Another point you should note is Backblaze and Carbonite do have one big limitation. If you delete a file on your computer, it will be deleted from your online backups after 30 days. You can’t go back and recover a deleted file or the previous version of a file after this 30 day period. So be careful when deleting those files if you might want them back.

Use Multiple Methods

It might be hard to choose from the many ways to back up your computer. Ideally, you could use all methods to back up our computer, sticking to one method can be quite risky. You’d use at least two of them because you want both offsite and onsite backups.

Onsite means backups stored at the same physical location as you. So, if you back up to an external hard drive and store that at home with your home PC, that’s an onsite backup while offsite backups are stored at a different location. So, if you back up to an online server, like Backblaze or Dropbox, that’s an offsite backup.

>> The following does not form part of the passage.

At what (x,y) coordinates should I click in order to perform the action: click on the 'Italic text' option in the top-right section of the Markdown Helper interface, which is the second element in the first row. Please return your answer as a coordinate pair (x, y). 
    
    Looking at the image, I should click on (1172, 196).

Onsite backups are faster and easier, and should be your first line of defense against data loss. If you lose files, you can quickly restore them from an external drive. But you shouldn’t rely on onsite backups alone. If your home burns down or all the hardware in it is stolen by thieves, you’d lose all your files.

Offsite backups don’t have to be a server on the Internet, either, and you don’t have to pay a monthly subscription for one. You could back up your files to a hard drive and store it at your office, at a friend’s house, or in a bank vault, for example. It’d be a bit more inconvenient, but that’s technically an offsite backup.

Similarly, you could also store your files in Dropbox, Google Drive, or OneDrive and performing regular backups to an external drive. Or you could use Backblaze to back up online and Windows File History to create a local backup.